* _TASK DETAILS_: Check each line of the entries below for the string "radio"; copy every line where it appears.

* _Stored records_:
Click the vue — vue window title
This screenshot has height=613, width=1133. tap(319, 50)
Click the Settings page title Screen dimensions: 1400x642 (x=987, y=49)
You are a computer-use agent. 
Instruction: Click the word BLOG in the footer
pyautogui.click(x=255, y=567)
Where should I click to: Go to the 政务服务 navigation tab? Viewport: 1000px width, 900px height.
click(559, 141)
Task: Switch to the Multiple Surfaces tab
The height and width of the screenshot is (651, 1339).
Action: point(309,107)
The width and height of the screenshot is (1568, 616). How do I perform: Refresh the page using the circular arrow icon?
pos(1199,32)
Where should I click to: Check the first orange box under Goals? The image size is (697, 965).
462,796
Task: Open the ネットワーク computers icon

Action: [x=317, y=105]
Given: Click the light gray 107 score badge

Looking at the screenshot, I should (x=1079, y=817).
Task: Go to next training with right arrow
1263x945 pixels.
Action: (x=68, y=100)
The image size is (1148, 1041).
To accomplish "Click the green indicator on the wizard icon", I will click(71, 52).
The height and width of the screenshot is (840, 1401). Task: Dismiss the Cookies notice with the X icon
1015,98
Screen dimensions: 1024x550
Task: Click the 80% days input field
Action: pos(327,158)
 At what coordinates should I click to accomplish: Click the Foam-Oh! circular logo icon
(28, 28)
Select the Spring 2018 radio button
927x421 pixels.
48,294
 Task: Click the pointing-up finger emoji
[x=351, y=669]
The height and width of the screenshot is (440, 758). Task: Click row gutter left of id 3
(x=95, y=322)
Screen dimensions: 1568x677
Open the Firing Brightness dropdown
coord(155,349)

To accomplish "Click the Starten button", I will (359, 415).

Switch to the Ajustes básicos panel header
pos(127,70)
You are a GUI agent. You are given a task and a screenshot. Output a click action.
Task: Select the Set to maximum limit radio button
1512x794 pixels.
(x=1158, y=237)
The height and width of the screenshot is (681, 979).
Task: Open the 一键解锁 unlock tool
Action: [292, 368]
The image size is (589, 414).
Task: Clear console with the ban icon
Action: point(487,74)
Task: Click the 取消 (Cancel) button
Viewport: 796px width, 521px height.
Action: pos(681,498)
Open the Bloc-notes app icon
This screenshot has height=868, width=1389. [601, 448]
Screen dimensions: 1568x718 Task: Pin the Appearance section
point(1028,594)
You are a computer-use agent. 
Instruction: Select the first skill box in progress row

* _WRITTEN SOLUTION_:
Select the Spring 2018 radio button
Task: Select the Set to maximum limit radio button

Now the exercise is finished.